Caleb’s review published on Letterboxd:
"To infinity and beyond!"
Released the year I was born, Toy Story broke ground as it stunned millions of adults and kids alike as it brought 3D computer animation to life. I can attest to the fact that this was visually stunning and it was effortless for Pixar to immerse myself into their world. As a kid, I believed this film. It was the truth. In my childhood, I depended on Pixar whenever I needed an escape. To this day, I still do, admittedly on a less frequent basis. Still, it doesn't change the fact that early Pixar output from 1995 to 2004 (ending with The Incredibles) has its place very near and very dear to my heart and soul. In fact, revisiting such films evoke very fond memories of my childhood.

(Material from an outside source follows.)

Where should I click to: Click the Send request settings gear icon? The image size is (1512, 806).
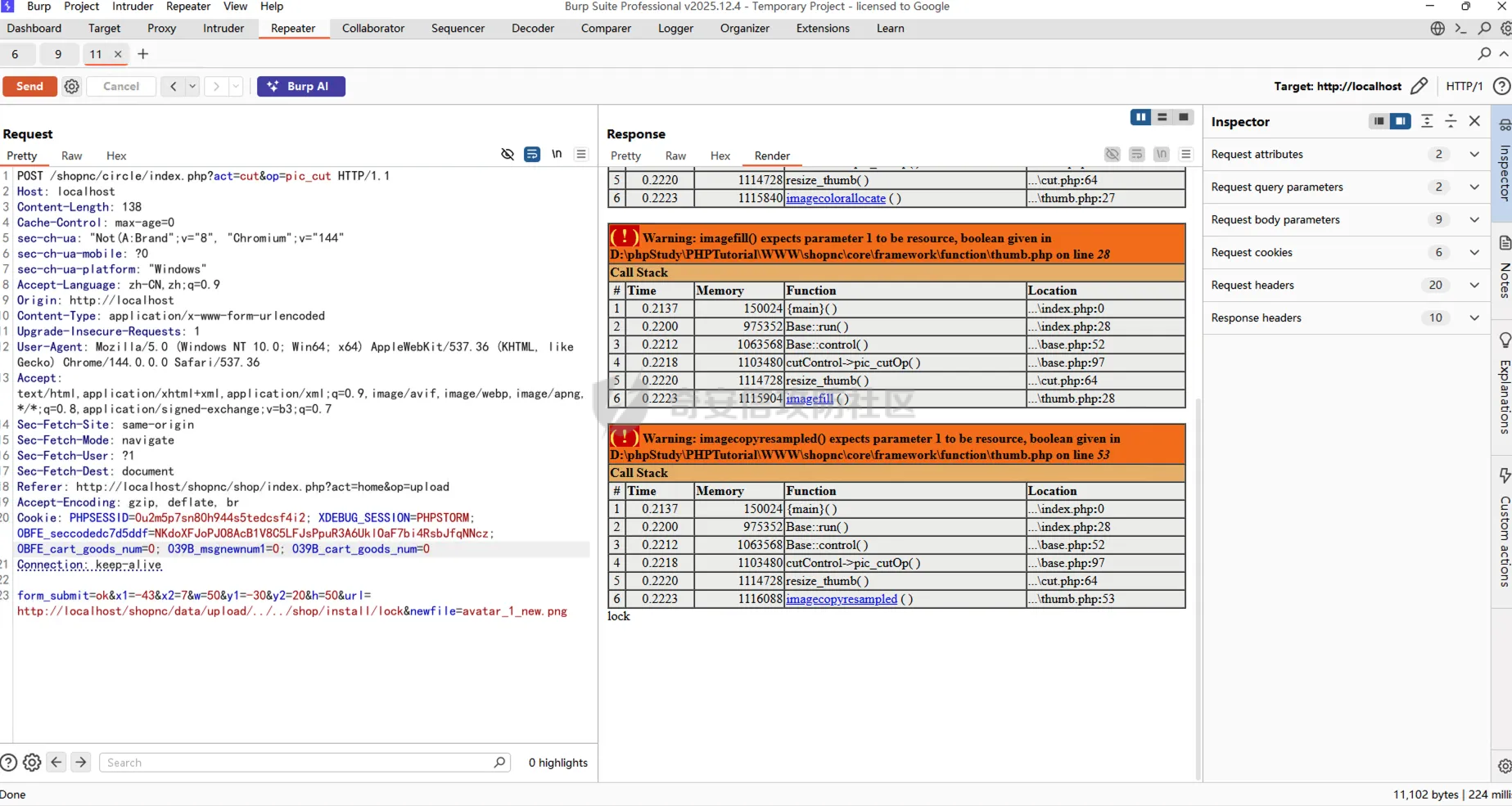click(x=72, y=87)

Having not gotten around to a revisit of the series since the third's release way back in 2010, it's still astounding what Pixar was able to do within its means, as computer animation was in its infancy back then. Certainly, it would be easy for one to come back to this and think how amateur-ish it looks compared to the animation we see today. I say different because it doesn't make the overall effort any less impressive with what they had in early 90s prior to the film's release.
As the film progressed, one can't help but feel that this is very surface level, both visually and thematically, especially compared to Pixar's later offerings. However, the screenplay is still a goldmine of clever lines, the staging is immaculate, and all of the toys feel distinguished and real. It's still a story of rejection well told, complete with convincing vocal performances from a wonderful cast, especially from Tom Hanks who actually plays against type as he portrays Woody who goes to great lengths to kick Buzz Lightyear (Tim Allen also in a wonderful performance) out of the picture. All in all, it's amazing that this won many awards back then when you realize this is only a hint of Pixar's genius that would be proven so in its subsequent offerings especially in the period I mentioned (1995-2004). It's not to say Pixar's on the decline or anything, as they still do indeed offer us gems, but that early period is just stacked with masterpiece after masterpiece.